Senior citizens and others depending upon income from bank fixed deposit (FD) schemes will be at the receiving end with the retail inflation exceeding the interest rates.
The Reserve Bank of India (RBI) in its latest monetary policy review has projected retail inflation at 5.3 per cent for the current financial year.
Last week, the RBI said that the Consumer Price Index (CPI)-based inflation is now projected to be at 5.3 per cent for 2021-22 with risks evenly balanced.
At this level, the fixed deposit for one year with the country''s largest lender State Bank of India (SBI) would rather earn negative interest. The real interest rate would be (-) 0.3 per cent for the saver.
Real rate of interest is card rate minus inflation rate. The retail inflation for August stood at 5.3 per cent.
Even for higher tenure 2-3 years, the interest rate earned is 5.10 per cent lower than expected inflation for the current fiscal.
In the private sector, the market leader HDFC Bank offers 4.90 per cent interest rate for 1-2 year fixed deposits while 5.15 per cent for 2-3 years.
However, small savings schemes run by the government offers better return compared to fixed deposit rates of banks. For term deposits 1-3 years, the interest rate offered is 5.5 per cent higher than inflation target.
There is natural advantage of moving money from bank FD to government saving schemes as rates are slightly higher. Thus, the real rate of interest is in the positive territory.
Experts said that it is a usual phenomenon that real returns are negative in a crisis and post-recovery world, given the way fiscal stimulus to overcome difficulty.
India is no exception and in fact, new asset allocation patterns would need to emerge, with more allocation to real assets from financial assets.
Real rates are going to be negative for a while, given that the post crisis repairs may take some time and it is imperative that financial literacy initiatives guide people into making the right investment choices, Grant Thornton Bharat partner Vivek Iyer said.
"A negative rate of interest, for savers on bank deposits, these days, is a reality, which the depositors have to face because of a complex set of factors.

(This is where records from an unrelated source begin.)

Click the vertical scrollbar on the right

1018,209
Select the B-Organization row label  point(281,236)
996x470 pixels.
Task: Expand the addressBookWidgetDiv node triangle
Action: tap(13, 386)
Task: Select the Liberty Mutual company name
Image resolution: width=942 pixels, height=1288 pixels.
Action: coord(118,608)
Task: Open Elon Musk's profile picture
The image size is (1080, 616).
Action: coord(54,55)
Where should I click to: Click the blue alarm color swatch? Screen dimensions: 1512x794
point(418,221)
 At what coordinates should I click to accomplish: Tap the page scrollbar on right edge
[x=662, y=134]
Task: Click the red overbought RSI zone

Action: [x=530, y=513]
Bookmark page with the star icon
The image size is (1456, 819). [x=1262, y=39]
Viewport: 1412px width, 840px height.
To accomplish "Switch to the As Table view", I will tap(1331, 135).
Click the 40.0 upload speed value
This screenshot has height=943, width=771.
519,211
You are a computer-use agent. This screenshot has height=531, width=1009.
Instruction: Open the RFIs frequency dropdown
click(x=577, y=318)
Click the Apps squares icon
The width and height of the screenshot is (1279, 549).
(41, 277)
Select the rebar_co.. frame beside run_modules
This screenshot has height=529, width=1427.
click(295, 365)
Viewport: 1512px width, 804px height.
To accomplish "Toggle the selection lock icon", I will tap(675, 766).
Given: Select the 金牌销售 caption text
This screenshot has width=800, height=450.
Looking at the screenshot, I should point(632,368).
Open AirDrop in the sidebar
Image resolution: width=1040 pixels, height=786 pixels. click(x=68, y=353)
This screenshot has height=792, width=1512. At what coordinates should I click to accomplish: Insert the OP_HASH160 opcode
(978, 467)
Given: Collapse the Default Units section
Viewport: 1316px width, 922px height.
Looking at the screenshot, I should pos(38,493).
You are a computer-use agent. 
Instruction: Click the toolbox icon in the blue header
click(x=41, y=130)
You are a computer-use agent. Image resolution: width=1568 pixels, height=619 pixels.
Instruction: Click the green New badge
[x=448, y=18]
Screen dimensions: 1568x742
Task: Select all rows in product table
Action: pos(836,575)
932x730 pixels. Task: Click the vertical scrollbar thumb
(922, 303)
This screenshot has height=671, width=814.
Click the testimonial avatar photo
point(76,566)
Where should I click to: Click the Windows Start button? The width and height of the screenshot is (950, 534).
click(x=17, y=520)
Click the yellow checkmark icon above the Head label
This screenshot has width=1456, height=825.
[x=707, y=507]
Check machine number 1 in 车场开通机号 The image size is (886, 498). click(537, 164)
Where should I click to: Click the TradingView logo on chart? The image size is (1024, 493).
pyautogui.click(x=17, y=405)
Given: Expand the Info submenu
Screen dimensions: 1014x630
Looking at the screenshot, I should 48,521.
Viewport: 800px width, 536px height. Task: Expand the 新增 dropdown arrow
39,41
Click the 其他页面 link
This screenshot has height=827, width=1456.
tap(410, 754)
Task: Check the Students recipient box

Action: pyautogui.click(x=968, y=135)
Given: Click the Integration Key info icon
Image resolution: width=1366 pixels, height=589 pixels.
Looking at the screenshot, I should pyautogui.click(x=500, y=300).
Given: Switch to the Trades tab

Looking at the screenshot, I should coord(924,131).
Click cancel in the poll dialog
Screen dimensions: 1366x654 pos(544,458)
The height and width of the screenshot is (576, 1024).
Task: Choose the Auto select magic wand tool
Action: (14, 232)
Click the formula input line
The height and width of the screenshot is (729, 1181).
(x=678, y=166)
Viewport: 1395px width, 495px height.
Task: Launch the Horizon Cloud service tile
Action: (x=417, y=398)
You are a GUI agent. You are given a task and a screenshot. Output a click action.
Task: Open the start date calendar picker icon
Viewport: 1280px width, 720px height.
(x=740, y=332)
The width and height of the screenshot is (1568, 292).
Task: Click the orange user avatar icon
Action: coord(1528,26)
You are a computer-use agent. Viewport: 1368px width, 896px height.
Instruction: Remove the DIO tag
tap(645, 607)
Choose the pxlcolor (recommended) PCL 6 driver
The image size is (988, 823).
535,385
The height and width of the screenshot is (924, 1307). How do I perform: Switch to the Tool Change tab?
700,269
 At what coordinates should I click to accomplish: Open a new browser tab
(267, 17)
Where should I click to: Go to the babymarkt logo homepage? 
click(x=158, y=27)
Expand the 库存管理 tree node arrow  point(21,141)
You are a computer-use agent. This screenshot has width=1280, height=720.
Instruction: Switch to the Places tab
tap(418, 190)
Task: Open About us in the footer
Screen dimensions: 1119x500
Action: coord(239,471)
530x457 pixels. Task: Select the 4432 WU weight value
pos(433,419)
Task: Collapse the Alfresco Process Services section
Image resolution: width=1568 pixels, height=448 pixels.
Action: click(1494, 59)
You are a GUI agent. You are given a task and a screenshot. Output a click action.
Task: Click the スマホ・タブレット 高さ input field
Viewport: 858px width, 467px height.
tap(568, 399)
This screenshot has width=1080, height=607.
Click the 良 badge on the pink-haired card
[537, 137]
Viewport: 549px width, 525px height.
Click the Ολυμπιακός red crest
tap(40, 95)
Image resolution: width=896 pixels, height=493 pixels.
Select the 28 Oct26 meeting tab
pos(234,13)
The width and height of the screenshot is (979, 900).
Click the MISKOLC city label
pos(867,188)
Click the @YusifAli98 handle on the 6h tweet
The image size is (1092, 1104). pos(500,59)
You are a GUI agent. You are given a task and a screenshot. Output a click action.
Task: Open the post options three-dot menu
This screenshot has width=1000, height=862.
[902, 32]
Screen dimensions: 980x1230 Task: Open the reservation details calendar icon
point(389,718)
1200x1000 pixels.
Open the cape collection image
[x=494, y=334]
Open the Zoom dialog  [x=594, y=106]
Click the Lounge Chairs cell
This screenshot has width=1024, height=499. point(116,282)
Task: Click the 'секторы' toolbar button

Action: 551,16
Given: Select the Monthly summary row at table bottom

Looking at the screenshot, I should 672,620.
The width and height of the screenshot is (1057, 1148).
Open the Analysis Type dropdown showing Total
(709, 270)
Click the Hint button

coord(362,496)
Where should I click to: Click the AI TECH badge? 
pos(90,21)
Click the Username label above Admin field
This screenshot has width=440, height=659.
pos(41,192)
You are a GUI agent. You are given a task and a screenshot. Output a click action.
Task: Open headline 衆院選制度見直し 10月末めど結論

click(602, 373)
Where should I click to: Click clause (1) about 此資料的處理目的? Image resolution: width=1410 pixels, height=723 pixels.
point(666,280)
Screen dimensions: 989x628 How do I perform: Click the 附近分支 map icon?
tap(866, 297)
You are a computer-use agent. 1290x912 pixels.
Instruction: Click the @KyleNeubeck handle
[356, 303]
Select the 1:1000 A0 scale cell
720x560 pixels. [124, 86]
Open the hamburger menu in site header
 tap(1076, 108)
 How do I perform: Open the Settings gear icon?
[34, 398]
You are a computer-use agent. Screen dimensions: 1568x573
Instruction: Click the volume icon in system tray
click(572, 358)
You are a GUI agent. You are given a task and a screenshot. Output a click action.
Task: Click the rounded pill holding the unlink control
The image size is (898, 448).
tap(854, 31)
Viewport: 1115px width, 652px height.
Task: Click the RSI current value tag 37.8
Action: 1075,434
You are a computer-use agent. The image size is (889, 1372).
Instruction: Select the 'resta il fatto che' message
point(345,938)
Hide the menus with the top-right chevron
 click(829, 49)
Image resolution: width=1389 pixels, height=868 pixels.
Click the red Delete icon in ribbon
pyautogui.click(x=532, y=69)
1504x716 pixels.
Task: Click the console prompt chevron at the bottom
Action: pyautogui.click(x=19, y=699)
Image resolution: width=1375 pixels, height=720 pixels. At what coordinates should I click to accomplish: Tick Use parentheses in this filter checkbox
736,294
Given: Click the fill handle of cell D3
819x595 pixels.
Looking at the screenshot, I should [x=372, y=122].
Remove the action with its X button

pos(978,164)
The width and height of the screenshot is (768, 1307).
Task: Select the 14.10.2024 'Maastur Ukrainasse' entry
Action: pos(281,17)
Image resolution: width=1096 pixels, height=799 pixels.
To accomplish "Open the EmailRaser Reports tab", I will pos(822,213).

"The present average savings deposit rate offered by banks which is around 3.5 per cent and less than five per cent rate on one year deposit indicates a negative return, not even covering the expected inflation rate," Resurgent India Managing Director Jyoti Prakash Gadia said.
The impact of negative interest on bank savings deposits is obvious, with lower growth of such deposits and the public now seeking alternatives like mutual funds and equity for better returns.
The options although involving more risk have shown phenomenal growth which is likely to continue till inflation is tamed or bank deposit rates are substantially increased, Gadia added.